TASK PROMPT>
Copy the material word for word from the line containing "This screenshot has" through the line containing "Viewport: 1240px width, 780px height.", including both of those lines. Leave out the pictures.

RAW DATA>
BEGIN
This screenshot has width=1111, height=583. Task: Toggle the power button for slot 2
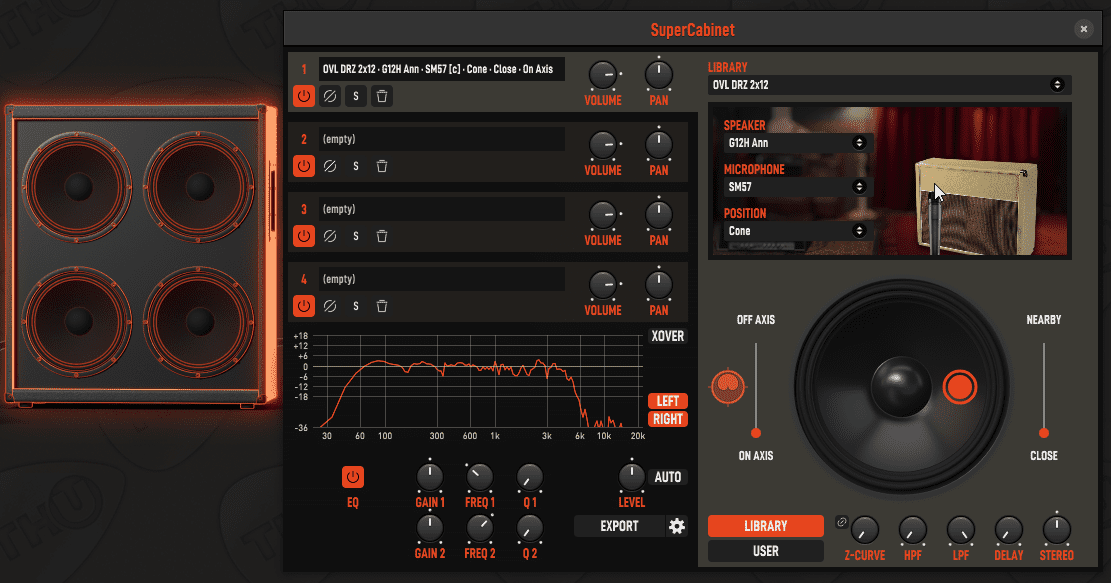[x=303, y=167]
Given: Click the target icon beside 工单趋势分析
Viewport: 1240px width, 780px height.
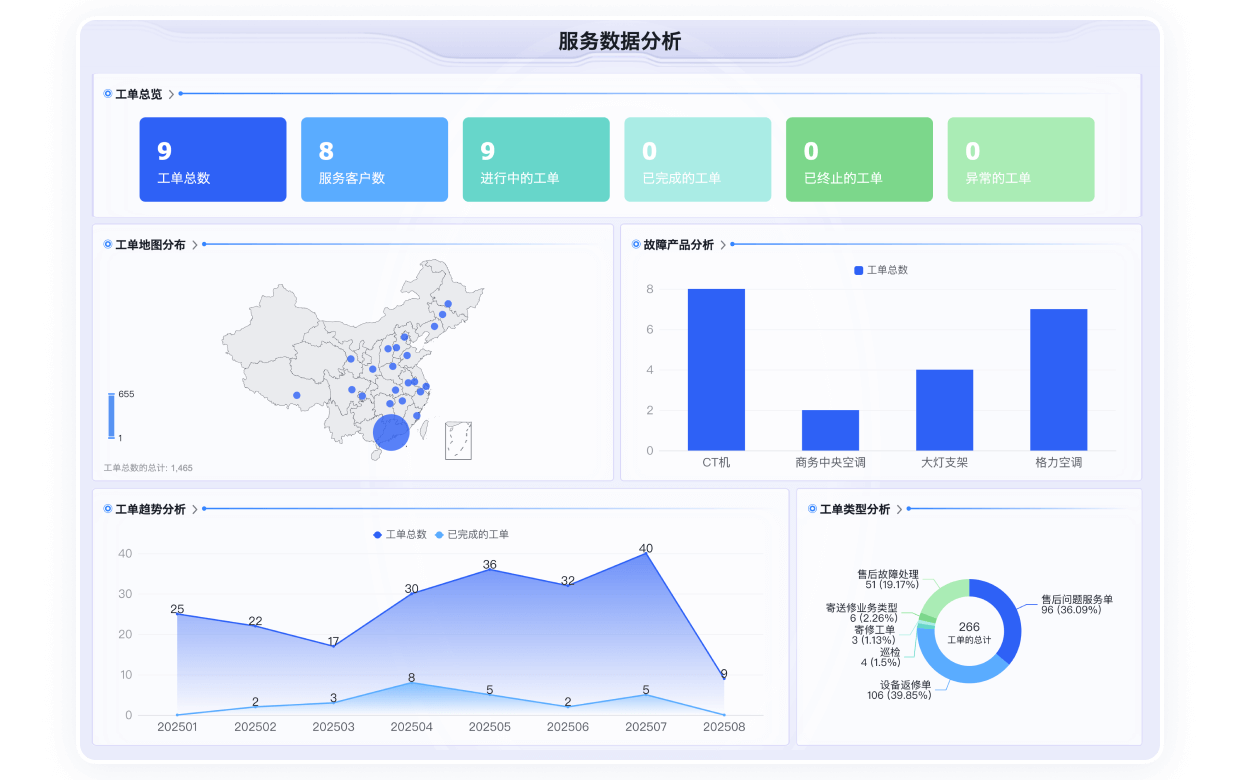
END
BEGIN
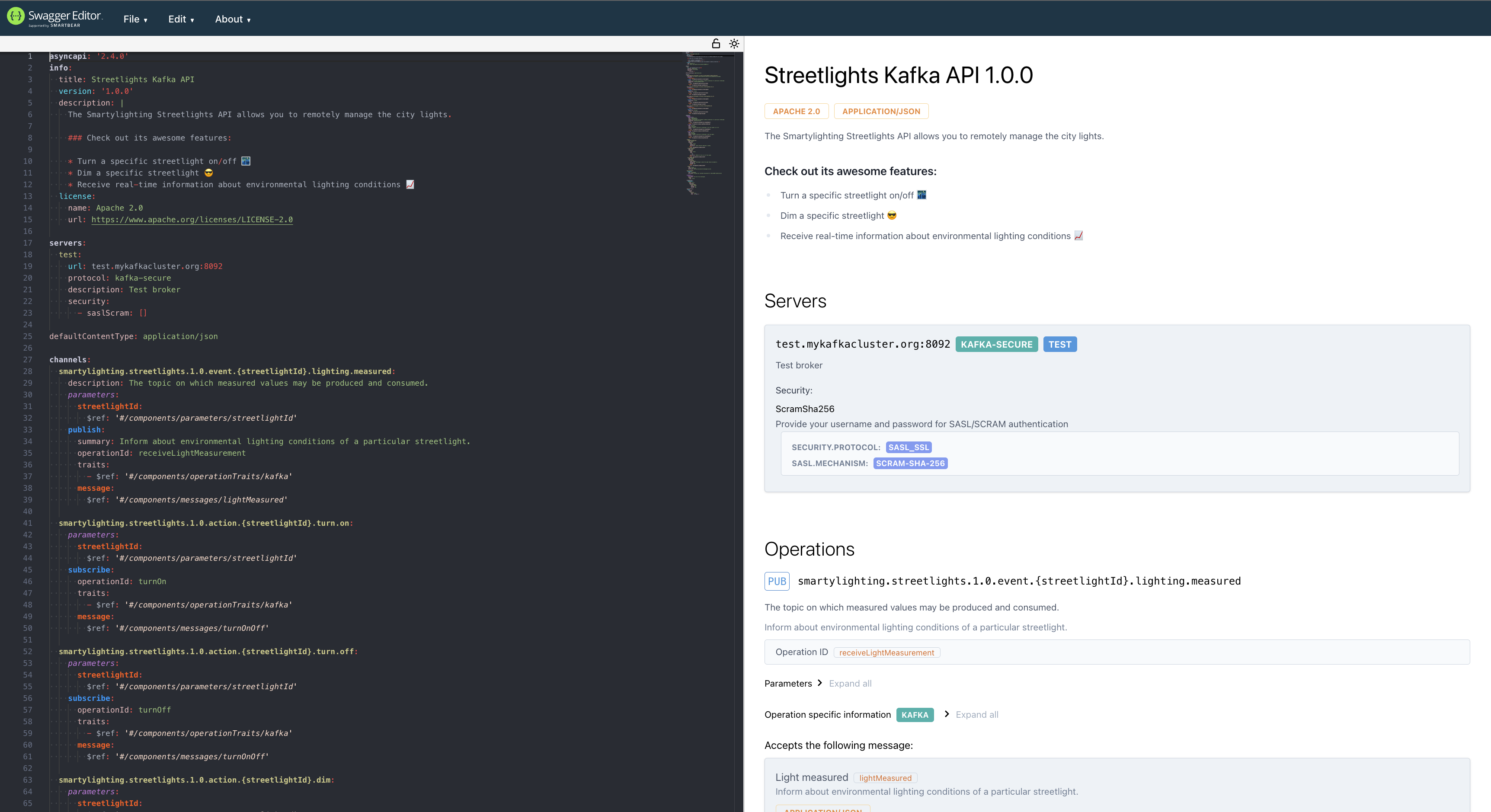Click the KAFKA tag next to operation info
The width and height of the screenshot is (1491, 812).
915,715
END
BEGIN
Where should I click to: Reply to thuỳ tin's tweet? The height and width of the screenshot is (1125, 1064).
END
REPLY TO THE EXERCISE>
This screenshot has width=1111, height=583. Task: Toggle the power button for slot 2
[x=303, y=167]
Given: Click the target icon beside 工单趋势分析
Viewport: 1240px width, 780px height.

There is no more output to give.